BEGIN Records shown

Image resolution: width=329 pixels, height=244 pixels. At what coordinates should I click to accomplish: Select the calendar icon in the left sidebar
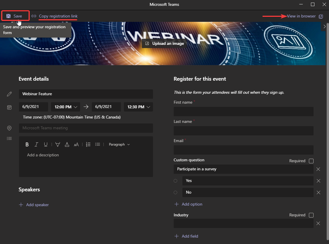pos(9,107)
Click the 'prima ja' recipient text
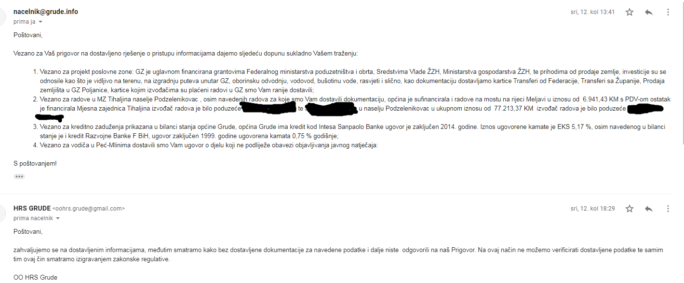The height and width of the screenshot is (283, 684). [24, 22]
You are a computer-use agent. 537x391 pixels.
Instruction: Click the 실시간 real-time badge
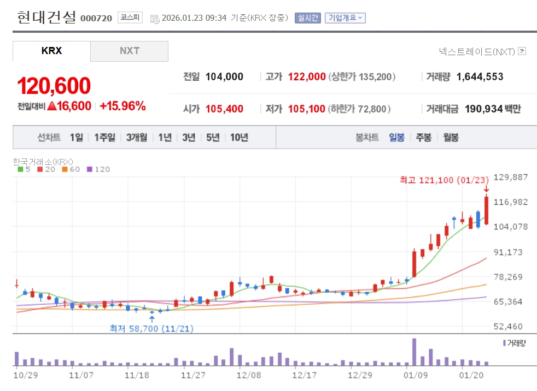pyautogui.click(x=307, y=17)
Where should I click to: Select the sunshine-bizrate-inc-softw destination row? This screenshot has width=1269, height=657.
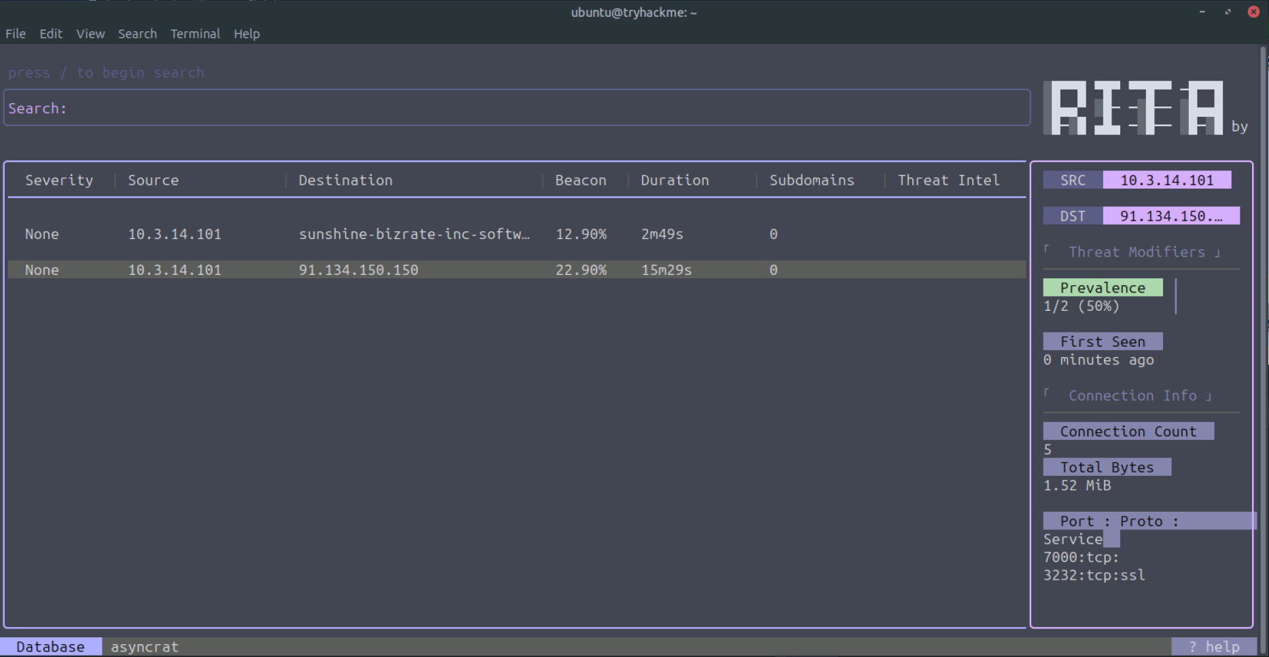(x=414, y=234)
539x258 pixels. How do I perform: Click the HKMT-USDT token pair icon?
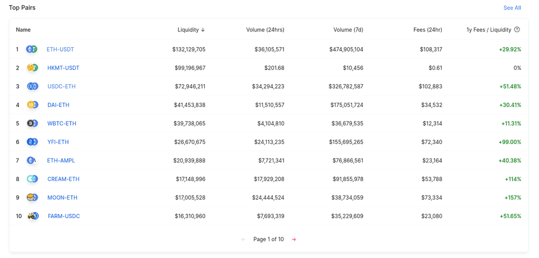33,68
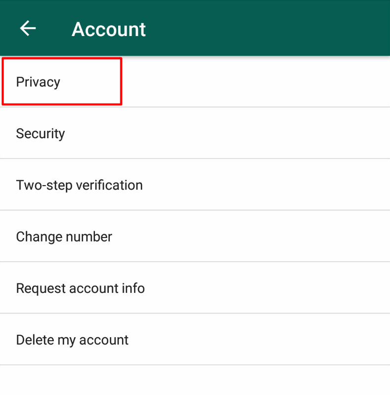Open the Privacy settings
Viewport: 390px width, 395px height.
195,81
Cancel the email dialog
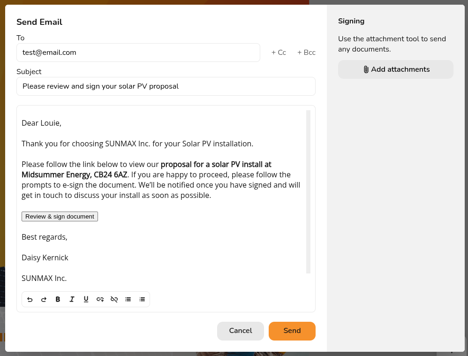This screenshot has height=356, width=468. [240, 331]
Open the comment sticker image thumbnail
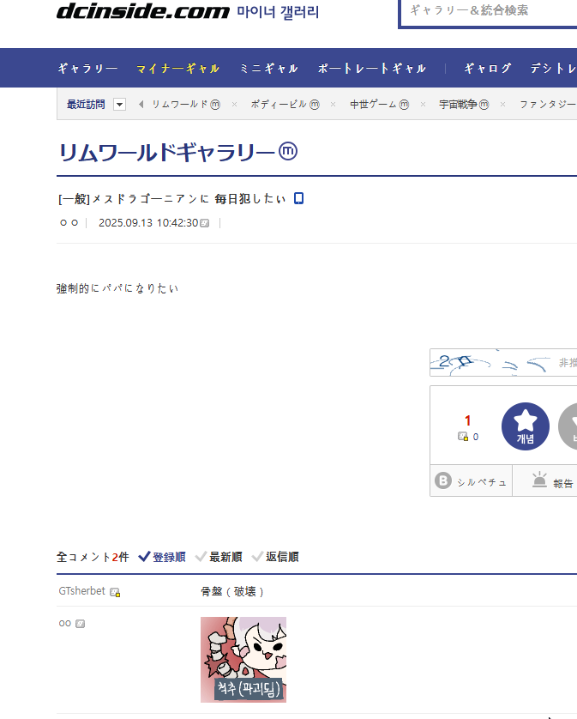The height and width of the screenshot is (719, 577). click(x=243, y=659)
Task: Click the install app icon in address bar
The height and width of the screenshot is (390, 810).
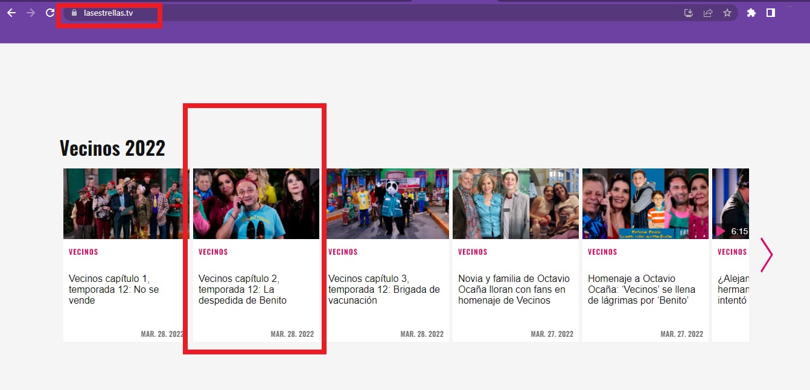Action: click(x=688, y=13)
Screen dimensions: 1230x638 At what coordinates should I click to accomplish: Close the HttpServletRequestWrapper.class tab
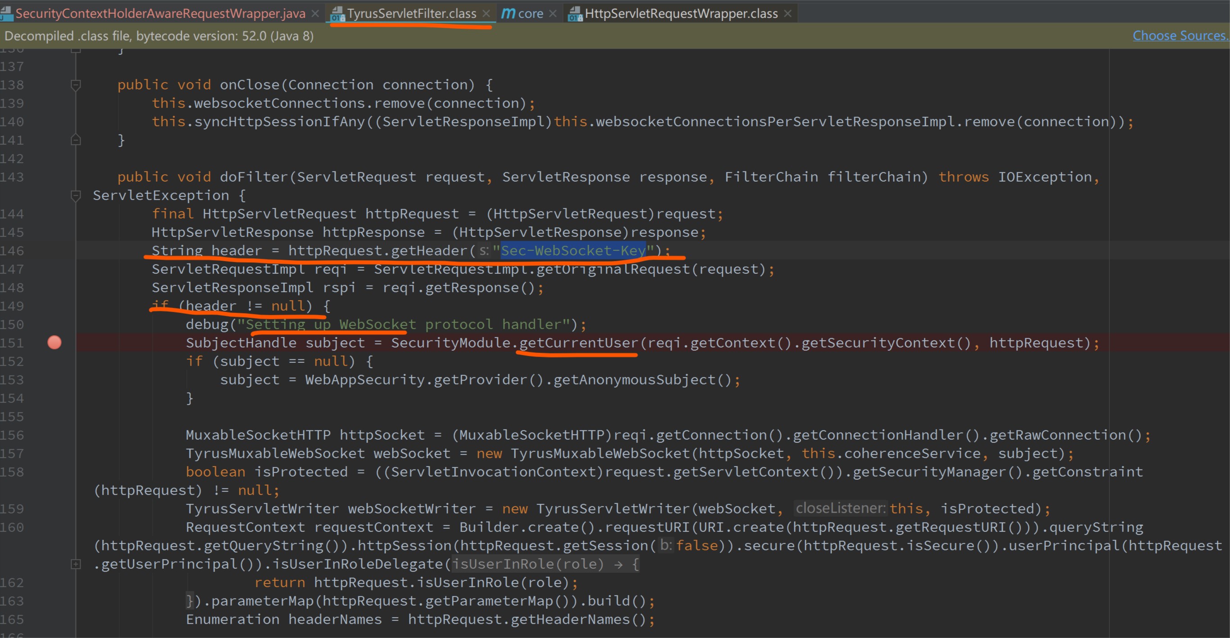tap(788, 13)
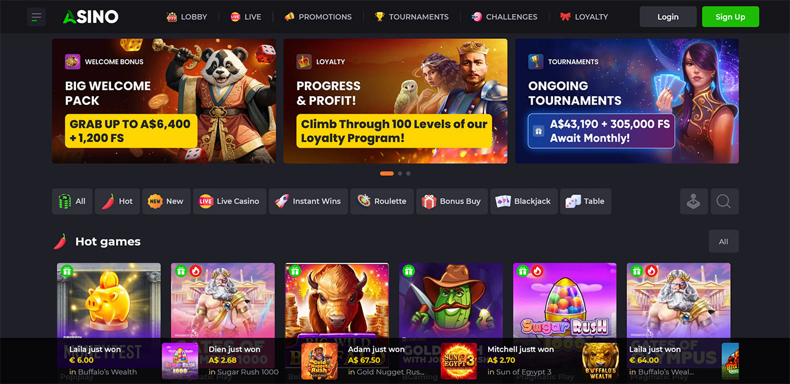Select the Bonus Buy gift category
This screenshot has height=384, width=790.
451,201
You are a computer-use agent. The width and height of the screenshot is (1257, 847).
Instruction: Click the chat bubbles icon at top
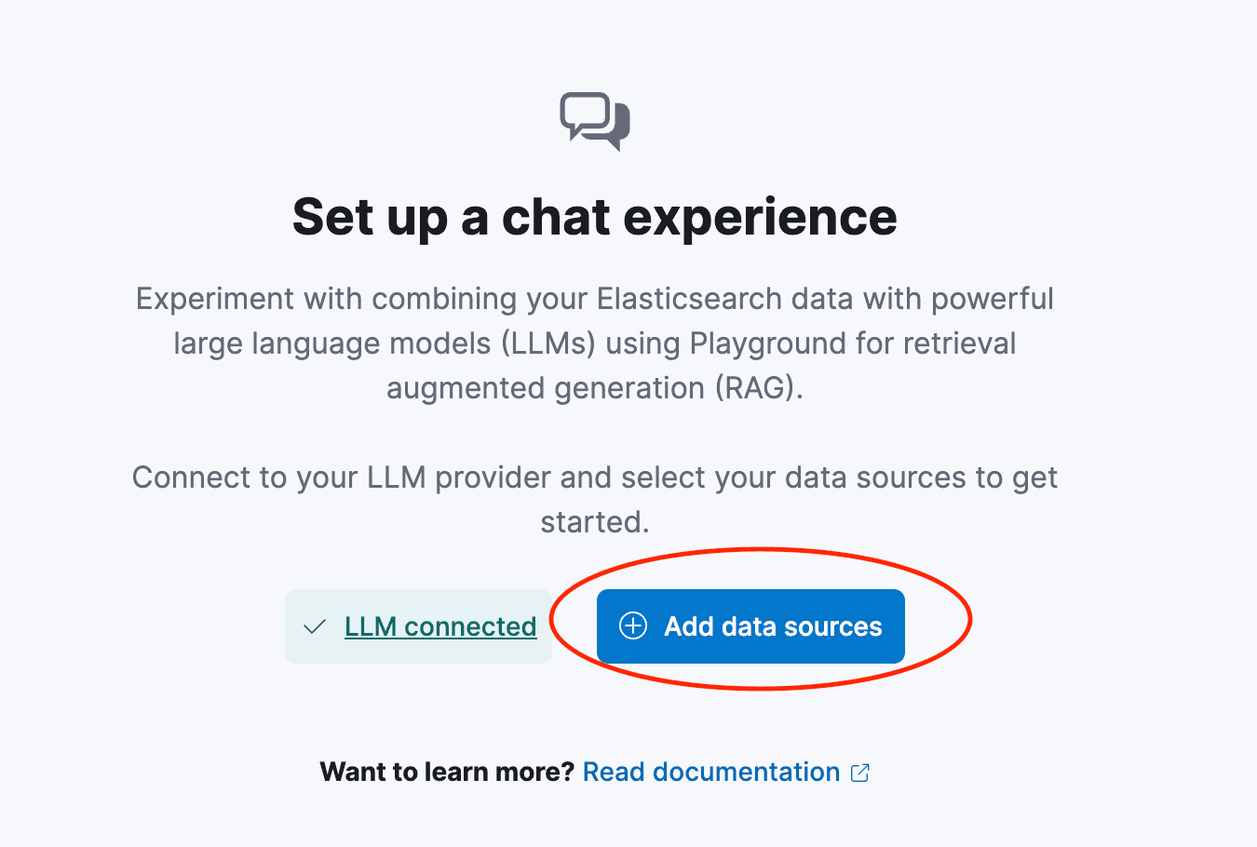coord(594,121)
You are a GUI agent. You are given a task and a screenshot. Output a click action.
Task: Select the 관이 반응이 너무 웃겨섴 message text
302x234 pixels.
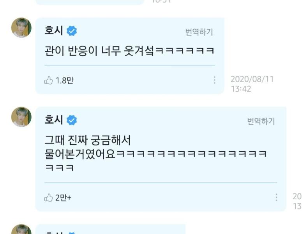(x=129, y=51)
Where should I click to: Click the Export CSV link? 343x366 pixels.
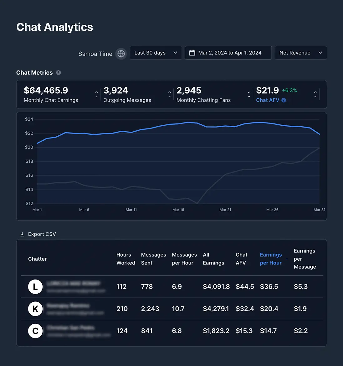click(x=41, y=234)
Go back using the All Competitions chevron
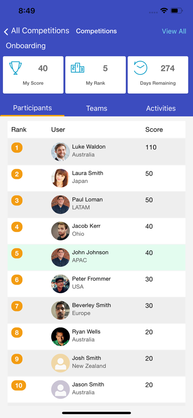Screen dimensions: 193x418 coord(6,32)
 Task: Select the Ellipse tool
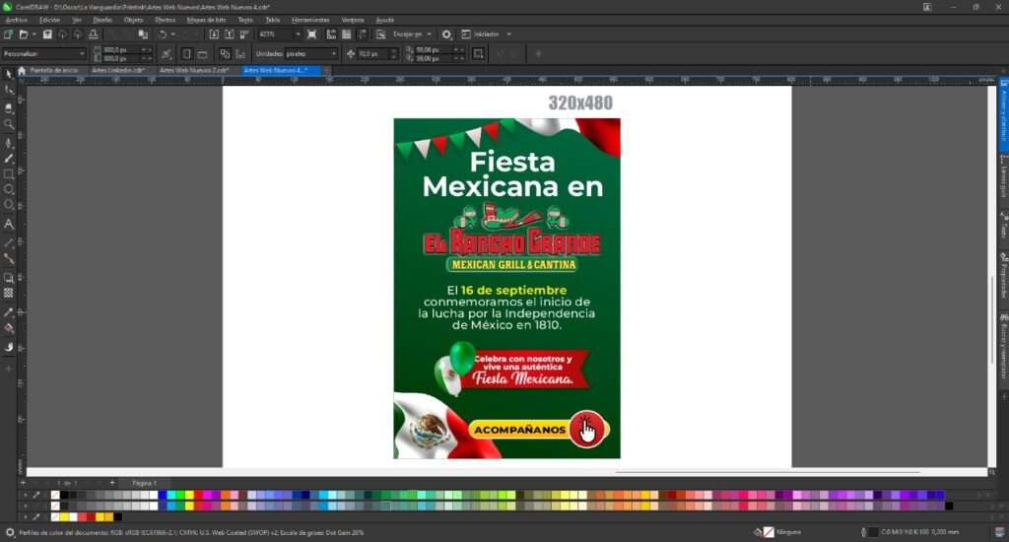(x=9, y=189)
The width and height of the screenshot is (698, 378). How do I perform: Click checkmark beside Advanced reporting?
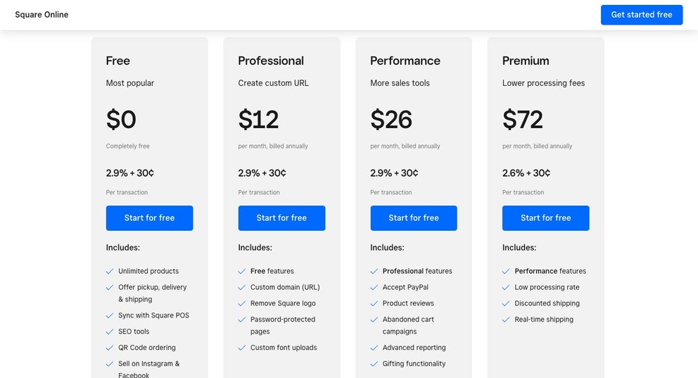click(x=374, y=348)
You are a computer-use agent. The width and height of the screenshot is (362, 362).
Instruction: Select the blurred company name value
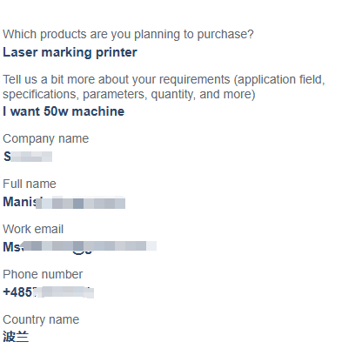[x=28, y=157]
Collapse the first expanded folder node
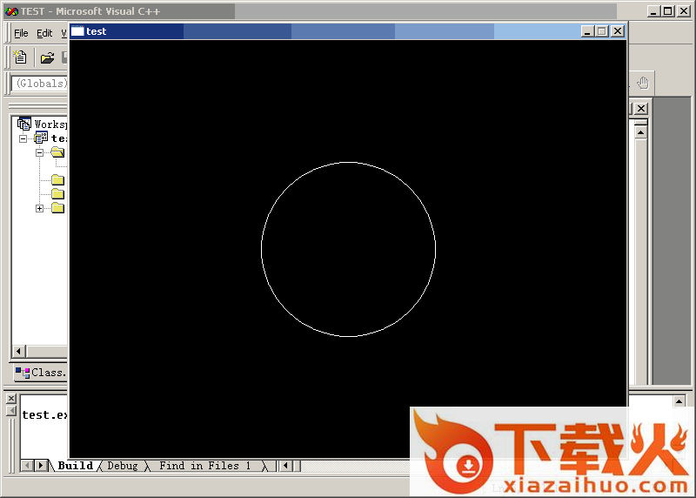The image size is (696, 498). tap(39, 152)
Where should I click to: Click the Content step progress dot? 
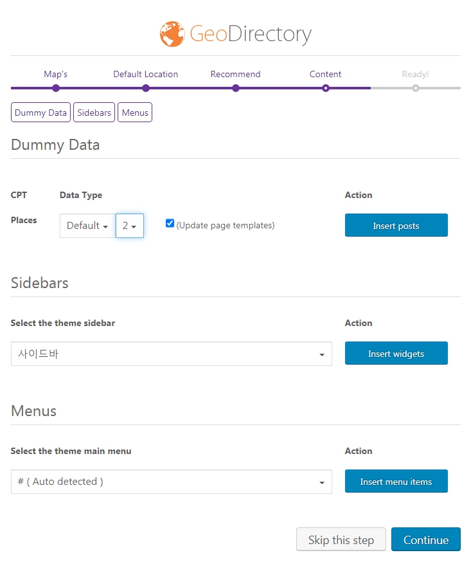326,88

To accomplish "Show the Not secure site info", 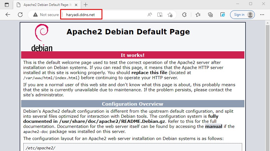I will tap(46, 15).
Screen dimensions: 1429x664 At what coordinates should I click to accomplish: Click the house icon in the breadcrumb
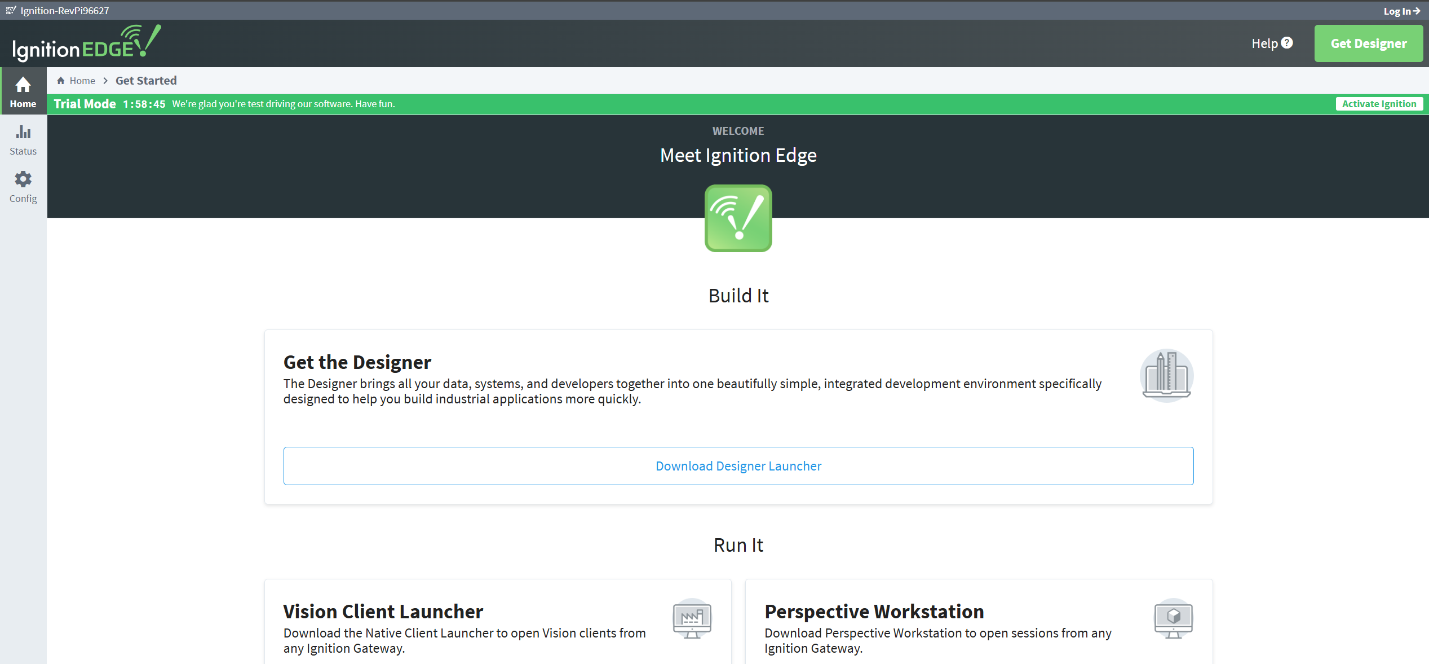[x=61, y=81]
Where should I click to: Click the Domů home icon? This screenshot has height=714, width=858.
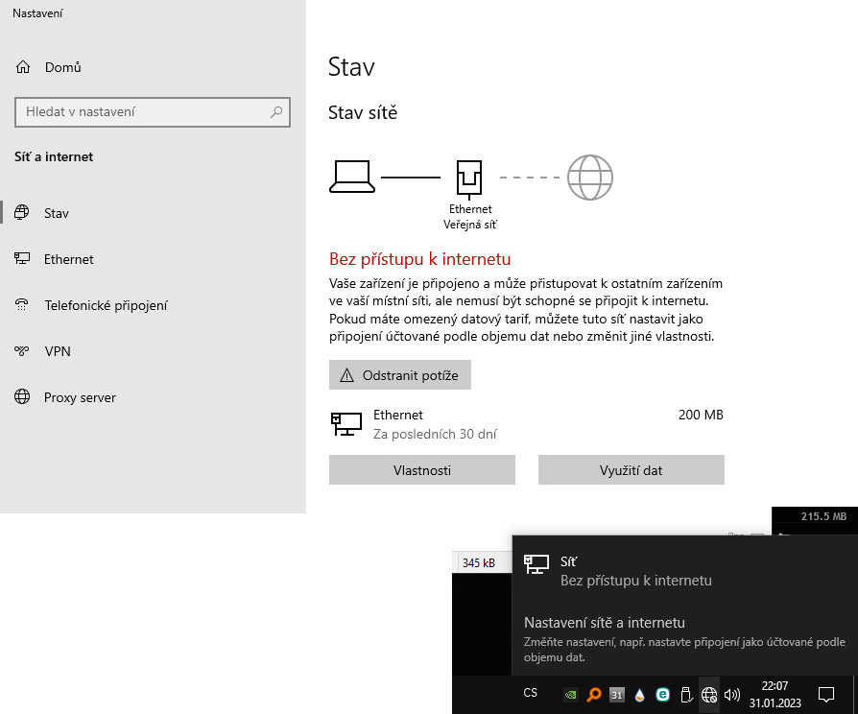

END Records shown

• _Exercise instructions_: Reproduce verbatim the part of the lines above that opens with the line containing "Screen dimensions: 1230x638" and closes with the line containing "(x=9, y=189)", both included, and leave the pictures out of your answer.

• _Result of this exercise_:
Screen dimensions: 1230x638 At what coordinates should I click to accomplish: Close the HttpServletRequestWrapper.class tab
tap(788, 13)
Select the Bonus Buy gift category
This screenshot has height=384, width=790.
451,201
You are a computer-use agent. The width and height of the screenshot is (1257, 847).
Instruction: Click the chat bubbles icon at top
coord(594,121)
You are a GUI agent. You are given a task and a screenshot. Output a click action.
Task: Select the 관이 반응이 너무 웃겨섴 message text
302x234 pixels.
(x=129, y=51)
Where should I click to: Click the Export CSV link? 343x366 pixels.
click(x=41, y=234)
Go back using the All Competitions chevron
Screen dimensions: 193x418 coord(6,32)
 Task: Select the Ellipse tool
(x=9, y=189)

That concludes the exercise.